L’année 2024 s’est achevée dans un climat d’incertitude en France: sans budget, sans croissance et avec une visibilité politique limitée. Le gouvernement Bayrou, confronté à une pression politique intense, semble prêt à faire des concessions majeures sur les finances publiques pour assurer sa survie, allant jusqu’à envisager une hausse des taxes sur les forces productives et une révision de la réforme des retraites.
Sur le plan économique, la situation reste fragile. Le taux d’épargne des ménages a atteint un niveau historiquement élevé, dépassant 18% du revenu disponible, soit trois points de plus qu’avant la pandémie. Cette sur-épargne, présente également en Allemagne, en Italie et en Espagne, reflète une prudence face à des chocs récents comme l’inflation et les tensions géopolitiques. La consommation, moteur clé de la croissance française, n’a pas retrouvé son dynamisme. Par exemple, les ventes de véhicules, indicateur significatif de la demande intérieure, stagnent autour de 200'000 unités par mois, bien en deçà des niveaux pré-pandémiques.
La croissance prévue pour 2025, initialement estimée à 1,1%, a été révisée à 0,8%. Toutefois, ce chiffre reste optimiste compte tenu des signaux économiques négatifs. En 2024, le PIB avait bénéficié d’un apport exceptionnel des Jeux olympiques et des exportations, qui ont contribué à hauteur de 1 point, soit 90% de la croissance totale. La demande intérieure, quant à elle, est restée quasi nulle. En outre, les prévisions fiscales montrent que le déficit public atteindra 5,4% du PIB en 2025, au lieu des 5% initialement prévus, ce qui représente une diminution de l’effort budgétaire d’environ dix milliards d’euros.
Les mesures fiscales envisagées pour compenser ces déficits incluent une surtaxe sur les bénéfices des entreprises, qui devrait rapporter huit milliards d’euros, et une contribution exceptionnelle sur les hauts revenus, estimée à deux milliards d’euros. De plus, une augmentation de la «flat tax» sur les revenus du capital de 30% à 35%, ainsi qu’un alourdissement de la taxation des transactions financières, sont à l’étude. Ces propositions, bien qu’ambitieuses, risquent d’accentuer la pression sur les entreprises et les investisseurs.
Le marché du travail, lui aussi, montre des signes de faiblesse. Les craintes de chômage, mesurées par des indices INSEE, sont à des niveaux supérieurs à leur moyenne historique.

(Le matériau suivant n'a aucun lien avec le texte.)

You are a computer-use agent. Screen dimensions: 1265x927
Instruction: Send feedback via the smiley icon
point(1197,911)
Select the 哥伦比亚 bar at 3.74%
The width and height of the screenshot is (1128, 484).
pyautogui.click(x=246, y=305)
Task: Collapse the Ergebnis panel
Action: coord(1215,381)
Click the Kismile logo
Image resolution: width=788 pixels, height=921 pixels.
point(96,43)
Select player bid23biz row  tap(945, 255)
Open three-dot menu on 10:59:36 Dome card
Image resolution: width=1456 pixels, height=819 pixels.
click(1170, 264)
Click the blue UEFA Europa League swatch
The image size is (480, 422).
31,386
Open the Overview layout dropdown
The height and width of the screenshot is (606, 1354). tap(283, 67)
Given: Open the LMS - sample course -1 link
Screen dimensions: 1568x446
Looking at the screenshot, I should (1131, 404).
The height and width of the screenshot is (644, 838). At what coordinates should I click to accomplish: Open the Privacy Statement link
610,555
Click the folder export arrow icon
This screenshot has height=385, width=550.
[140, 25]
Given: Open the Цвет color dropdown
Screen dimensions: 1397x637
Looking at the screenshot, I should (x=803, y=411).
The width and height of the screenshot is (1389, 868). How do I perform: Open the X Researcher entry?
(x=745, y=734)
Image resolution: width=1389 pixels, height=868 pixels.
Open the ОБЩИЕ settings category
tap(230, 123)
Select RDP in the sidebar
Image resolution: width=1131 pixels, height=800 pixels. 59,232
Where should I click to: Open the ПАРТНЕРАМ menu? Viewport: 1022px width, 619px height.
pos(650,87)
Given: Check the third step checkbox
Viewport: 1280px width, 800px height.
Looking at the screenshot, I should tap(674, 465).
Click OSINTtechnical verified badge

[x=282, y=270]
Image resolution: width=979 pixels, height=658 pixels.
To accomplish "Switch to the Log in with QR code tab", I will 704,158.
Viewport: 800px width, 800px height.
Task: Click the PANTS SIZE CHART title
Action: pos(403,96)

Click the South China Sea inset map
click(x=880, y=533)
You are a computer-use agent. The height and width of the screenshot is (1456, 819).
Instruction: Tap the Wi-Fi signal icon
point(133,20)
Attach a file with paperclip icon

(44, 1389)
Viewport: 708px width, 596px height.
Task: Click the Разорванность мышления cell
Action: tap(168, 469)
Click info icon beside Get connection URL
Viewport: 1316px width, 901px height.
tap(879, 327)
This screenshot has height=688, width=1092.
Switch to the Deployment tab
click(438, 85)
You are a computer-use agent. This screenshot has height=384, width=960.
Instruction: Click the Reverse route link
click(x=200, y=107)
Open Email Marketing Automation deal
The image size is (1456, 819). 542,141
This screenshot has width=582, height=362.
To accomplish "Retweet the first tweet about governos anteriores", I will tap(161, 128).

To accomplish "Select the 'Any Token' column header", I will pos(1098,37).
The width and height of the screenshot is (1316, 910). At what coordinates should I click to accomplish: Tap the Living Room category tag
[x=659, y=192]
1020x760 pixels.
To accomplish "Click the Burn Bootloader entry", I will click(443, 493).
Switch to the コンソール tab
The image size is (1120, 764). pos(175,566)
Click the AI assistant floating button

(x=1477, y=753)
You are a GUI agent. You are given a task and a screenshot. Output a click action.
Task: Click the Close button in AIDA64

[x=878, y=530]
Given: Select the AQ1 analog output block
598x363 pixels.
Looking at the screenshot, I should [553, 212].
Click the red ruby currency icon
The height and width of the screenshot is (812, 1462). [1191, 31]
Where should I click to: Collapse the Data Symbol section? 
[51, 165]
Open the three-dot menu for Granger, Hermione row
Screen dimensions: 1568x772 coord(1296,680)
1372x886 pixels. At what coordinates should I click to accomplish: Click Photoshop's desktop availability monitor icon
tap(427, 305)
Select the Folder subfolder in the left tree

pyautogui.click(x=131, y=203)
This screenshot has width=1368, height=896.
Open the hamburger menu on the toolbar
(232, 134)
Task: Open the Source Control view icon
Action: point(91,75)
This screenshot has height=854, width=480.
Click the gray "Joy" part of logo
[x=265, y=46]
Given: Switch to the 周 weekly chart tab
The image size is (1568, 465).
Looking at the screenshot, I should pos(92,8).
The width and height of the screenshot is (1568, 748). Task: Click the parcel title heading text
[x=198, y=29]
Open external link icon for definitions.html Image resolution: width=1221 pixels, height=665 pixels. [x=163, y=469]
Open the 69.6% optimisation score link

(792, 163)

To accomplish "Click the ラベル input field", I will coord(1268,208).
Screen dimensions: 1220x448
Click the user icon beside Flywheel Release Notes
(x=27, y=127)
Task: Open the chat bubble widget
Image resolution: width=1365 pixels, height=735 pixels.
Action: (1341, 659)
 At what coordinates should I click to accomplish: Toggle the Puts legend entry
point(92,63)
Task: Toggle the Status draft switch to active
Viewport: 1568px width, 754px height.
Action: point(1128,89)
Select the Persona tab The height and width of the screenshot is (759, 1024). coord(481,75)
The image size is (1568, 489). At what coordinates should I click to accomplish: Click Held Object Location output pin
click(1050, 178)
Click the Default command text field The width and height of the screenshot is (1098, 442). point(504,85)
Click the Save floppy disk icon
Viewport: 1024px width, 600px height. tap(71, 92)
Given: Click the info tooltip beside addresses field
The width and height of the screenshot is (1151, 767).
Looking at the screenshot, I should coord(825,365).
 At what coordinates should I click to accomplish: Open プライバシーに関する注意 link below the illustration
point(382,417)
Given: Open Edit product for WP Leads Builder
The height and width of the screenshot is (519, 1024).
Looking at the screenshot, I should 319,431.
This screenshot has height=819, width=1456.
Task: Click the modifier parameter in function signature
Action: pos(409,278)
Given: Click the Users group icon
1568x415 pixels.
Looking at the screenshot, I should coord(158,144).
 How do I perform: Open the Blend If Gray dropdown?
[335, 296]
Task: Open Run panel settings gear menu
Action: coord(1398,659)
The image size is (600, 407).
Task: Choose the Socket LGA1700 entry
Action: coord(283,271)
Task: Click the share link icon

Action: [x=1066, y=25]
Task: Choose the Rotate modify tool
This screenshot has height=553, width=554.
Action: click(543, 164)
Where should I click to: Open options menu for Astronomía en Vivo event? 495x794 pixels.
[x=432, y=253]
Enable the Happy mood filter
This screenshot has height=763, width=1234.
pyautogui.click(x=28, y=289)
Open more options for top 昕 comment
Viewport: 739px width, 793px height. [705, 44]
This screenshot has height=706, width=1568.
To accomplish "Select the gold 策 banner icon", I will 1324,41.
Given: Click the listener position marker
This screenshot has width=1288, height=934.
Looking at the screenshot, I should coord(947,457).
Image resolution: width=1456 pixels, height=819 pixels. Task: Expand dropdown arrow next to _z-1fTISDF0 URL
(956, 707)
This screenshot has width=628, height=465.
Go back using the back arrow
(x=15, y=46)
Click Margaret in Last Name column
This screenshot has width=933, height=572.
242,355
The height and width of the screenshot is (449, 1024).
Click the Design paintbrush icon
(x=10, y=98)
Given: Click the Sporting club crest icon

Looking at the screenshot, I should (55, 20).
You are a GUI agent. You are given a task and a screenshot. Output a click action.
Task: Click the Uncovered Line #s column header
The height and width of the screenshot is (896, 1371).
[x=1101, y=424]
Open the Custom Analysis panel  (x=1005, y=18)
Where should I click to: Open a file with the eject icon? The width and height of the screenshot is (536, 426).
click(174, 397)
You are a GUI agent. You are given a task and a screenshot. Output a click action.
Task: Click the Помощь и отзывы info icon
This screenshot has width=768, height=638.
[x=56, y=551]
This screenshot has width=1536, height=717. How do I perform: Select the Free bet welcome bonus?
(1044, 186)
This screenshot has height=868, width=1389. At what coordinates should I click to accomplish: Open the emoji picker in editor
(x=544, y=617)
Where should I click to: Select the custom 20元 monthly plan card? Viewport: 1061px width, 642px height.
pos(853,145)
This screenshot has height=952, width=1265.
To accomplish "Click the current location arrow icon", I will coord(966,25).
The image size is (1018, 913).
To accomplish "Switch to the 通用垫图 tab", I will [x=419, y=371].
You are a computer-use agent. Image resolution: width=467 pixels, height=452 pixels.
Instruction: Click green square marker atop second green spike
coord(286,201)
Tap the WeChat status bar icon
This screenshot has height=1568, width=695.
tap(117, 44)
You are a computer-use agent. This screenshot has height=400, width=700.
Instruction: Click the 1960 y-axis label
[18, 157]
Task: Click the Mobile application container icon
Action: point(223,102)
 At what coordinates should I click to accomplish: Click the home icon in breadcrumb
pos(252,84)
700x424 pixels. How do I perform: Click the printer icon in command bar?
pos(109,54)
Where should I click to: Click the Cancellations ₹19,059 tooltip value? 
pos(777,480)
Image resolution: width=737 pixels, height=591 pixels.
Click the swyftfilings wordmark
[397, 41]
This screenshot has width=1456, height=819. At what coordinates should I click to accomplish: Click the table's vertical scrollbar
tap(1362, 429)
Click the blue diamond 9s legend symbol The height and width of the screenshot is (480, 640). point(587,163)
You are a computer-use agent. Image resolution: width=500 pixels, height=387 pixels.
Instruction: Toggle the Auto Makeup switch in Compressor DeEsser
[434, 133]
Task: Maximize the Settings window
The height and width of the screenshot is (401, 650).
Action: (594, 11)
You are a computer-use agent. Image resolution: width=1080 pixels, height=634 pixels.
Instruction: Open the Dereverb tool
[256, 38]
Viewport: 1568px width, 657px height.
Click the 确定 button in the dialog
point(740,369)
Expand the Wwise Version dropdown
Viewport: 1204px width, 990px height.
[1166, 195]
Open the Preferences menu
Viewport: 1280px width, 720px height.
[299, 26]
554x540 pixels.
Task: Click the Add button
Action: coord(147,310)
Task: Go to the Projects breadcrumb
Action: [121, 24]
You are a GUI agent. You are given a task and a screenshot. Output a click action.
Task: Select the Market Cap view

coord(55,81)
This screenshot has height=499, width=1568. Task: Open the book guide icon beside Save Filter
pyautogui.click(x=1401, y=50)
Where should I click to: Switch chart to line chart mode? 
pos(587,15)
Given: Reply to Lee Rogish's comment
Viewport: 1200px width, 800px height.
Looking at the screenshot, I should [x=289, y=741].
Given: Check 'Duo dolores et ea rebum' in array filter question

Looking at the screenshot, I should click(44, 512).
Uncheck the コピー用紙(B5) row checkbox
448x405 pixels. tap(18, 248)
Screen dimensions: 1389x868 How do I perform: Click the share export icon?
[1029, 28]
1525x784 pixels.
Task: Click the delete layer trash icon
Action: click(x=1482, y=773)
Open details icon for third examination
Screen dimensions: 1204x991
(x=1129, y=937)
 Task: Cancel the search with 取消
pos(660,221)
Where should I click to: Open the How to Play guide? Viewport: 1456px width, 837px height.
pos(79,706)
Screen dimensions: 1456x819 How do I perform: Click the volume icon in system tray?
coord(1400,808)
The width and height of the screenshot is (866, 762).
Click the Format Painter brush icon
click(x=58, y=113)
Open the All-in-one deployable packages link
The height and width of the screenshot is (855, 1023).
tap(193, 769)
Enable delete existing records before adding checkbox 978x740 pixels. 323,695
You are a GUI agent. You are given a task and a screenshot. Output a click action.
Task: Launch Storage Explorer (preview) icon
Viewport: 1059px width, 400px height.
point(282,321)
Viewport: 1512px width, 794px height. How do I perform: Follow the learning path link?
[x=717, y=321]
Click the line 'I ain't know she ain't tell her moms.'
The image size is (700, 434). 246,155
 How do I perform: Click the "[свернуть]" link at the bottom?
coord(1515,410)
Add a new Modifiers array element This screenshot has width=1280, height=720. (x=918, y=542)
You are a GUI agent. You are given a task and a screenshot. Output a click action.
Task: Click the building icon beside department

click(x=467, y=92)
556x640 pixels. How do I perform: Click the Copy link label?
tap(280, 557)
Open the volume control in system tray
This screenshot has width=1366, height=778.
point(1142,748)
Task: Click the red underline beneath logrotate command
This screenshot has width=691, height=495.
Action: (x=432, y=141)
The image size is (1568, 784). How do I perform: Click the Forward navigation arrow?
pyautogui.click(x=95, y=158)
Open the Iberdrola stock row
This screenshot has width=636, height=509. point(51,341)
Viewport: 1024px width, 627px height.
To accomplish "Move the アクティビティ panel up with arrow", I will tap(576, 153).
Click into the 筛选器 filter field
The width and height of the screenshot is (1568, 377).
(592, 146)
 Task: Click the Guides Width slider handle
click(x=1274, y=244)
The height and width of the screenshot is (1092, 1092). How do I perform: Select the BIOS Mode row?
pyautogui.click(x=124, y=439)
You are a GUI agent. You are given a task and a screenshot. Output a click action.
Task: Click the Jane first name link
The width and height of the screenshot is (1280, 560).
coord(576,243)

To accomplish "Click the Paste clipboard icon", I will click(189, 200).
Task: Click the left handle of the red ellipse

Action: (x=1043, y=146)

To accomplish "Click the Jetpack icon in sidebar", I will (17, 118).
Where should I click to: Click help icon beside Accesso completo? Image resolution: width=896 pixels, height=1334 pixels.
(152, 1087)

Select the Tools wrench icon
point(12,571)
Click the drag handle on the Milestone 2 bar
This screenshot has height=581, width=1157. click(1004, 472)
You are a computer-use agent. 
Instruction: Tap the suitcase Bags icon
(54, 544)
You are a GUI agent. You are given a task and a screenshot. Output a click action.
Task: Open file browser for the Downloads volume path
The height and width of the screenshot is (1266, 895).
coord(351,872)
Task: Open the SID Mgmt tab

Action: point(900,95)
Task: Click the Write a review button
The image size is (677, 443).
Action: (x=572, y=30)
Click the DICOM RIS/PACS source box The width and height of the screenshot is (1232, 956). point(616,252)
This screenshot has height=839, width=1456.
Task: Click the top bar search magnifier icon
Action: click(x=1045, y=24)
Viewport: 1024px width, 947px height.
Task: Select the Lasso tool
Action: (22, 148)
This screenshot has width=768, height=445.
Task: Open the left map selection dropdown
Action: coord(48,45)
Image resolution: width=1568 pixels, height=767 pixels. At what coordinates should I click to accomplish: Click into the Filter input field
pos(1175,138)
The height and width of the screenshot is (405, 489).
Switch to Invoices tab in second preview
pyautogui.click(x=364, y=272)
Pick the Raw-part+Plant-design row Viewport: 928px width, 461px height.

Le nombre de demandeurs d’emploi, toutes catégories confondues, dépasse toujours les 5,5 millions, tandis que les conditions de crédit se resserrent, avec une baisse de 5% des prêts aux entreprises non financières en 2024. Cette tendance risque de freiner les investissements nécessaires à une reprise durable.
Sur le plan politique, le Premier ministre François Bayrou doit convaincre le Parti socialiste de soutenir son gouvernement pour éviter une nouvelle motion de censure. Lors de la chute de Michel Barnier en décembre, une alliance entre les partis de gauche et le Rassemblement National avait permis d’atteindre les 289 voix nécessaires pour renverser le gouvernement. Cette fois, la survie politique de Bayrou repose sur l’obtention des 66 votes socialistes pour contrer les forces d’opposition. Si cette tentative échoue, le gouvernement pourrait être à la merci des caprices de l’opposition.
Les indicateurs économiques et de confiance peignent un tableau sombre. Les PMI manufacturiers et des services se situent respectivement à 41,9 et 49,3, bien en deçà des seuils de croissance (50). L’indice composite de l’INSEE, qui mesure le climat des affaires dans tous les secteurs, oscille autour de 97, alors que sa moyenne de long terme est fixée à 100. Ces signaux reflètent une économie au bord de la récession, avec peu de garanties d’une amélioration rapide.
Dans ce contexte, les mois à venir seront déterminants. L’adoption d’un budget d’ici mars 2025 est essentielle pour rétablir la confiance des ménages et des marchés. Cependant, les défis restent immenses. Le retour à une croissance soutenable nécessitera une stratégie audacieuse, alliant réformes structurelles et soutien à la demande intérieure. Sans cela, la France risque de prolonger une période de stagnation économique, marquée par une fragilité sociale et politique persistante. Nous restons sous-pondérés sur les grandes capitalisations européennes, les obligations souveraines française et l’euro.